Exercise passage:
During the Cold War, upholding traditional gender roles maintained national security. Women were encouraged to prioritize motherhood and marriage, and the nuclear family was promoted as the ideal. African American women in the civil rights movement sometimes used this to their advantage, framing their activism as a protection of families. For example, when activist Ester Cooper Jackson's husband was forced into hiding due to accusations of being a revolutionary communist, Cooper Jackson criticized McCarthyism for the way it disrupted and separated families.

=== Repression ===
During the Cold War, the U.S. government became aware that racial discrimination in the country was harmful to American foreign relations. The USSR used racial inequality as propaganda to demonstrate the failures of American democracy. Concerned with the international perception of the United States as the subject of criticism of the USSR and other countries, the American government repressed and censored people who publicly critiqued America. Many activists suffered from this, including several notable African American women, for the government deemed their objection to racial discrimination in America as an attack on democracy and threatening to the ideal American image.

Requirement 1:
Condense the paragraph of the Cold War passage that begins "During the Cold War, upholding traditional gender roles" into two or three sentences that keep its main facts.
Requirement 2:
Write the next paragraph of the Cold War passage, picking up after its final sentence.
The listing that follows has no connection to the Cold War passage.

Records:

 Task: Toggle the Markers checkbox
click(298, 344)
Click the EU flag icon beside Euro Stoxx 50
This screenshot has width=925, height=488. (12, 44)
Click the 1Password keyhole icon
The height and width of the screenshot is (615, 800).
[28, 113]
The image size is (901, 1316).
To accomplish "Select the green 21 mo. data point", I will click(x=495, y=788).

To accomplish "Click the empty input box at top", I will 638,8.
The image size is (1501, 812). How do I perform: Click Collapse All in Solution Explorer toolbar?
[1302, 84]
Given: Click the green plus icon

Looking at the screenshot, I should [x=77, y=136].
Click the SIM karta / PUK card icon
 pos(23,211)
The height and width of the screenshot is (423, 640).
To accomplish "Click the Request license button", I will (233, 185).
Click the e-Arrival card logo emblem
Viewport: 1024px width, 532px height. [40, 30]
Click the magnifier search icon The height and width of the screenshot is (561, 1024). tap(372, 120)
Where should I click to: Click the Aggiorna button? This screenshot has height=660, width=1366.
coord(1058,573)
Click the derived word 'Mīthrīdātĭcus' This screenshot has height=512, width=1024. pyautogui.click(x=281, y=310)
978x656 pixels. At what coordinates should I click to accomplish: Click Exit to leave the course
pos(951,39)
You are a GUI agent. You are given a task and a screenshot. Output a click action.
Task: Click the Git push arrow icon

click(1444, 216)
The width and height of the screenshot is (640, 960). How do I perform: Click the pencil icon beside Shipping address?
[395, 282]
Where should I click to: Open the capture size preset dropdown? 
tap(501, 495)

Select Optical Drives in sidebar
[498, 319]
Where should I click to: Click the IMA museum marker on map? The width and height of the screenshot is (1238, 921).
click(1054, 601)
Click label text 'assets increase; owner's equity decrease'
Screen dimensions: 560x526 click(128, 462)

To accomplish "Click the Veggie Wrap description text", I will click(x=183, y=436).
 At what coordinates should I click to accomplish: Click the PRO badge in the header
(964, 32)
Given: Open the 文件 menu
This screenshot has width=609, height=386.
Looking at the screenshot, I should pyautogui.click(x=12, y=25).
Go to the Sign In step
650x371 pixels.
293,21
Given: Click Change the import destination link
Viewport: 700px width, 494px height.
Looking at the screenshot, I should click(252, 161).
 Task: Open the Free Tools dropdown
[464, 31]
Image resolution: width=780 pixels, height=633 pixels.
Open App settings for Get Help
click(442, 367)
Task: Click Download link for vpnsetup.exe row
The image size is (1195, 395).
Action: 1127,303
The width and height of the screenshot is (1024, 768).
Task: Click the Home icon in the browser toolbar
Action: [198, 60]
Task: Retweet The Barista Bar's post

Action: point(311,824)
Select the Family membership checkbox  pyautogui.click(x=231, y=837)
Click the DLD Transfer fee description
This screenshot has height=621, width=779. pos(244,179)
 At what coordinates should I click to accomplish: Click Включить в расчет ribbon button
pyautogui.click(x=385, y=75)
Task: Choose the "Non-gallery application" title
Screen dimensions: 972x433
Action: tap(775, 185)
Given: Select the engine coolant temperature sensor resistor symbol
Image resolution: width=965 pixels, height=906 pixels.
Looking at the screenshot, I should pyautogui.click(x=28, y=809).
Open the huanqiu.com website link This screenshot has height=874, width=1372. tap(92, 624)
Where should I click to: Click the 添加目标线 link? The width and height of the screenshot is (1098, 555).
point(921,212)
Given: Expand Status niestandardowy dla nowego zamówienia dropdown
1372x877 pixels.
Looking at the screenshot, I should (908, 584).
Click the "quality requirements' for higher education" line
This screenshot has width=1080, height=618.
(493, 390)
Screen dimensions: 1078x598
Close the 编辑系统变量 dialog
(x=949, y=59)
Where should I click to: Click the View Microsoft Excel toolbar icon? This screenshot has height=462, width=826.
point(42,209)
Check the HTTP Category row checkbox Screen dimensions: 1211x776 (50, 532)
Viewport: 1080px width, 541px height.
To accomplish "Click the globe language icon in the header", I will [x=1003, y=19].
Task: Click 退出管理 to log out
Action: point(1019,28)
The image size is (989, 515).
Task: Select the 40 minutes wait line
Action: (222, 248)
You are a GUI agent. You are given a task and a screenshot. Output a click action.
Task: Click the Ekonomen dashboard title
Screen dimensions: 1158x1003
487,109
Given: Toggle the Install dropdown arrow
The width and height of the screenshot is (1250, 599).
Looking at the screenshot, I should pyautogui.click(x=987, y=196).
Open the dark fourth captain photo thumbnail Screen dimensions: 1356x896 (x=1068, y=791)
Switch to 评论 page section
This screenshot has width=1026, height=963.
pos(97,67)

Written answer 1:
During the Cold War, traditional gender roles were seen as protecting national security, so women were pushed toward marriage and motherhood and the nuclear family was held up as the ideal. Some African American women in the civil rights movement turned this to their advantage by presenting their activism as a defense of families. Ester Cooper Jackson, for instance, criticized McCarthyism for breaking up families after her husband was forced into hiding over accusations of being a revolutionary communist.

Written answer 2:
==== Josephine Baker ====
The entertainer and activist Josephine Baker used her platform to fight for racial equality. She vocalized her critiques of racial discrimination and segregation and refused to perform in segregated venues. Whilst on tour in Latin America, in addition to her performances, Baker gave lectures to her audiences about racism in America. The U.S. government disapproved of this, worried that Baker's words would encourage anti-America sentiment and propaganda. Accusations of being communist and un-American in the height of the Cold War put Baker's career in the Americas to a halt, and American immigration withdrew her right to travel freely. She was barred from the country for a decade, and her ability to tackle racial inequality and bring international awareness to the cause suffered.